Text shown:
..............................

[PATCH] D139367: [CSSPGO][llvm-profgen] A tail call tracker to infer missing tail call frames.

Wed Dec 7 13:18:16 PST 2022

hoy marked 2 inline comments as done.
hoy added inline comments.

================
Comment at: llvm/tools/llvm-profgen/ProfiledBinary.h:252-256
+  // A map of call instructions to their target addresses.
+  std::unordered_multimap<uint64_t, uint64_t> CallTargets;
+
+  // A map of tail call instructions to their target addresses.
+  std::unordered_multimap<uint64_t, uint64_t> TailCallTargets;
----------------
wenlei wrote:
> hoy wrote:
> > wenlei wrote:
> > > 1. Did you choose `unordered_multimap<uint64_t, uint64_t>` over `unordered_map<uint64_t, unordered_set<uint64_t>>` to optimize for mostly 1 target per call? multimap has multiple copies of the keys too, but map doesn't. The later feels a bit cleaner..

..............................

Data listing:
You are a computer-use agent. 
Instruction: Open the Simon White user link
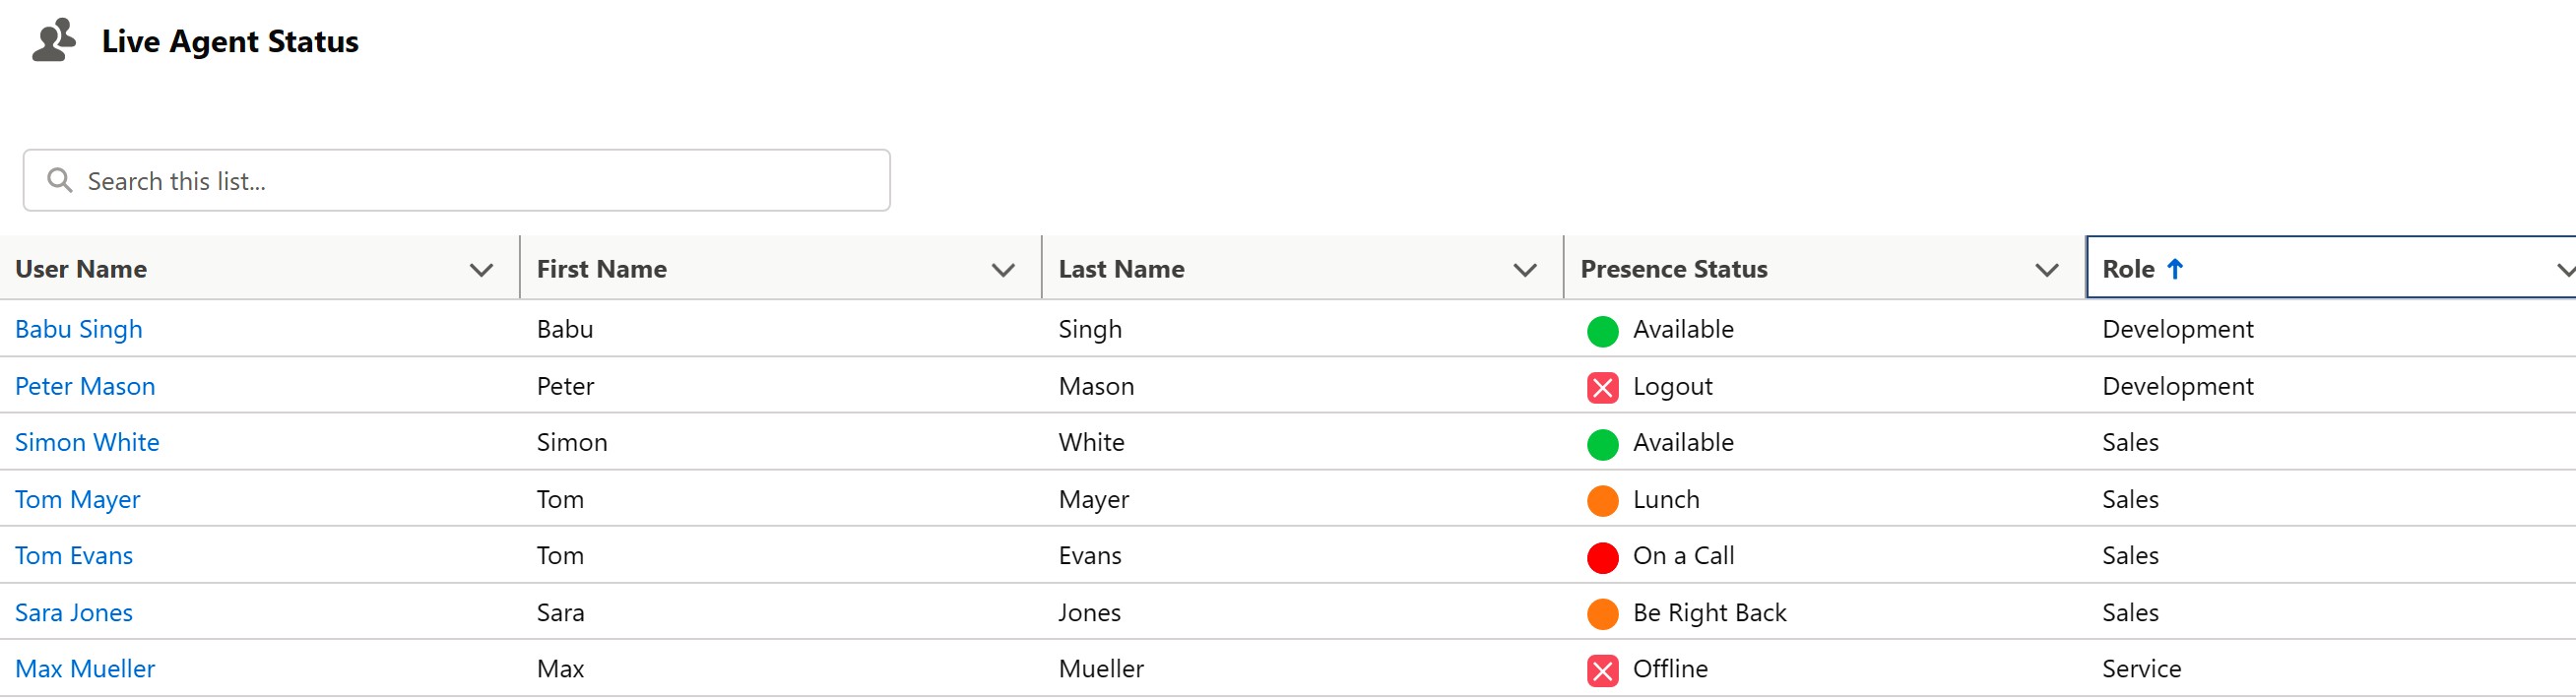(87, 442)
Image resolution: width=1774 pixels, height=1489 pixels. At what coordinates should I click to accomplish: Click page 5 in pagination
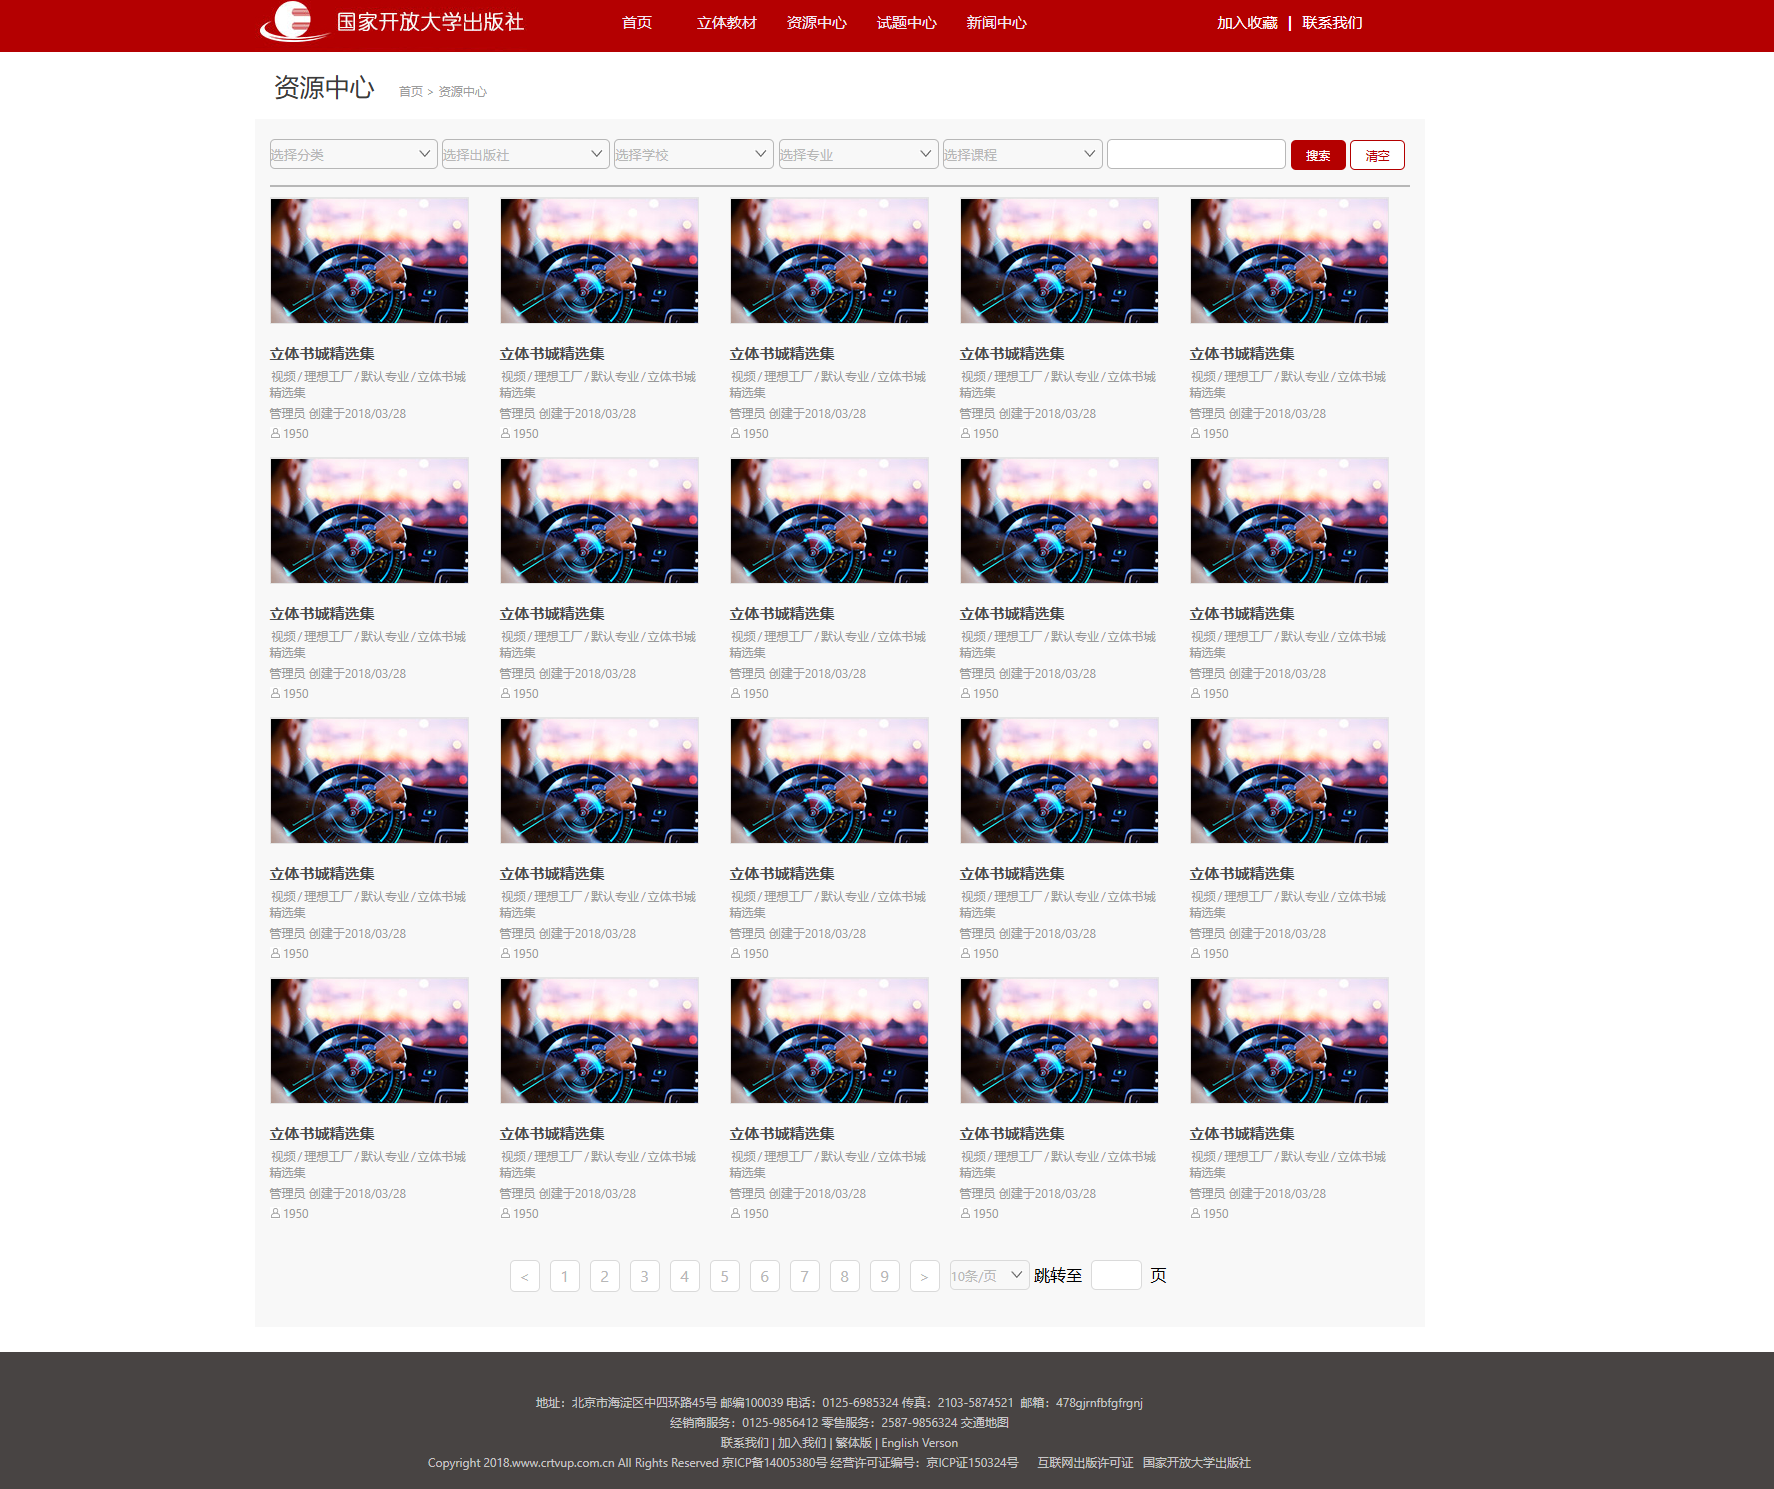(724, 1276)
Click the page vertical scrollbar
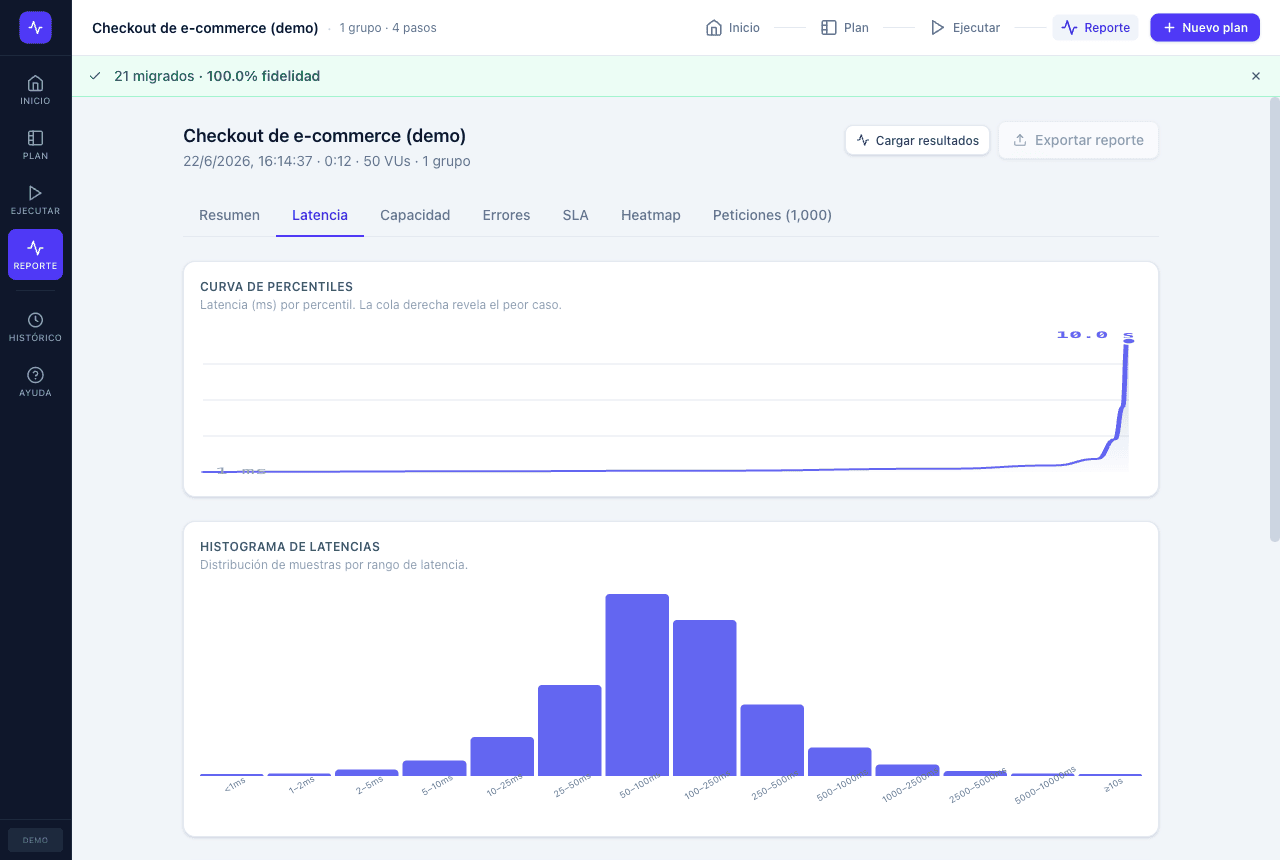Screen dimensions: 1280x860 1274,320
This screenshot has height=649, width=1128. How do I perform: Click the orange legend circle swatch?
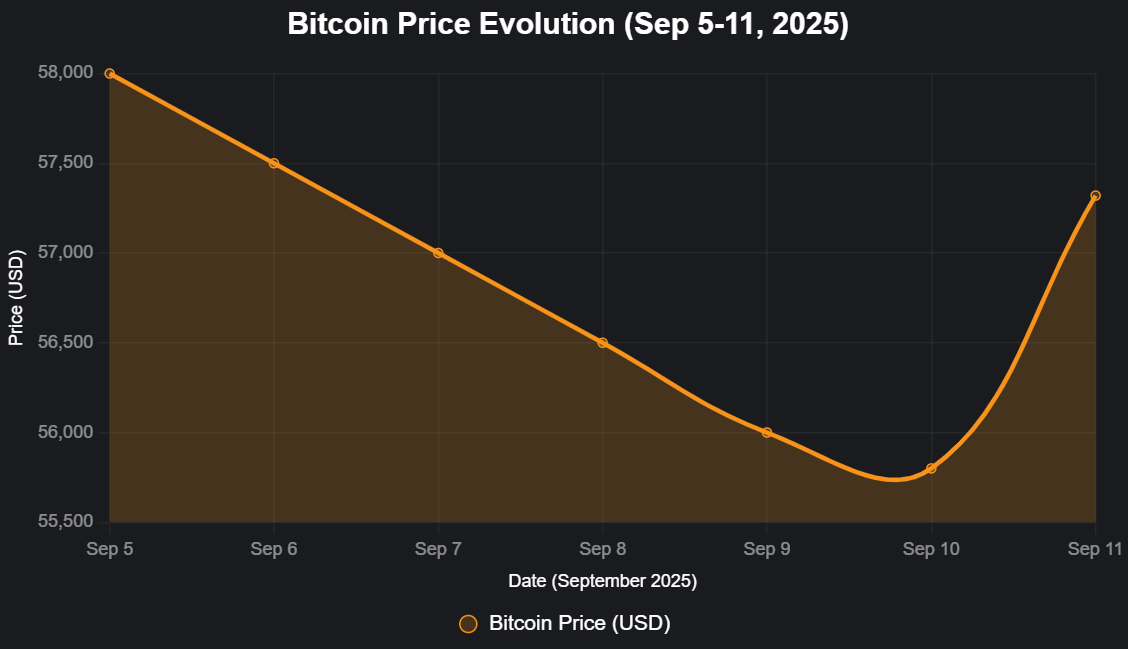(x=468, y=623)
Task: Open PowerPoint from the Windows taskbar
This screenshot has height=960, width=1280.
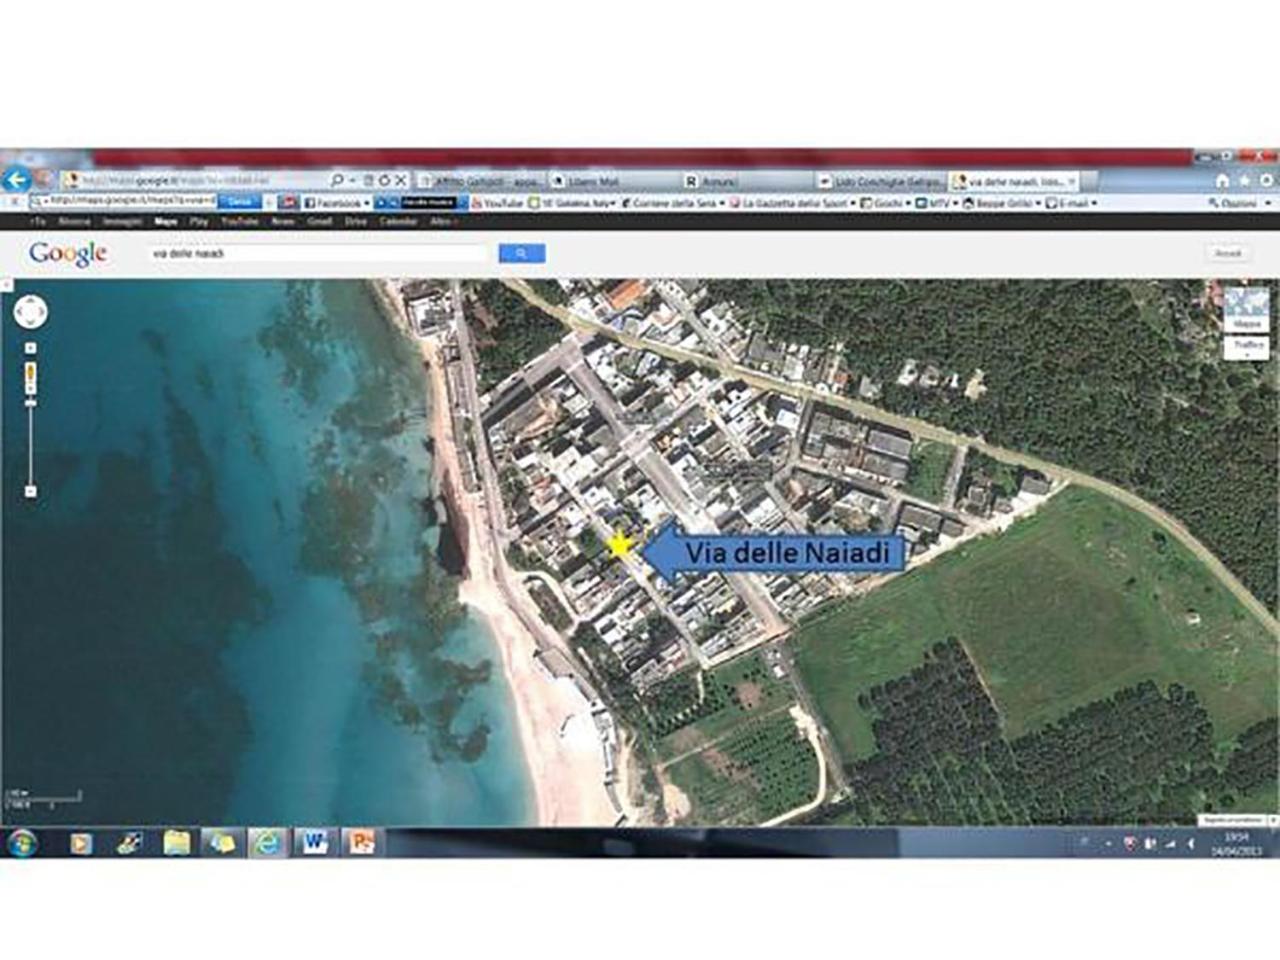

..............................

Problem details: Please state the file path that the inline comment in the code review message above refers to.

Output of the task: llvm/tools/llvm-profgen/ProfiledBinary.h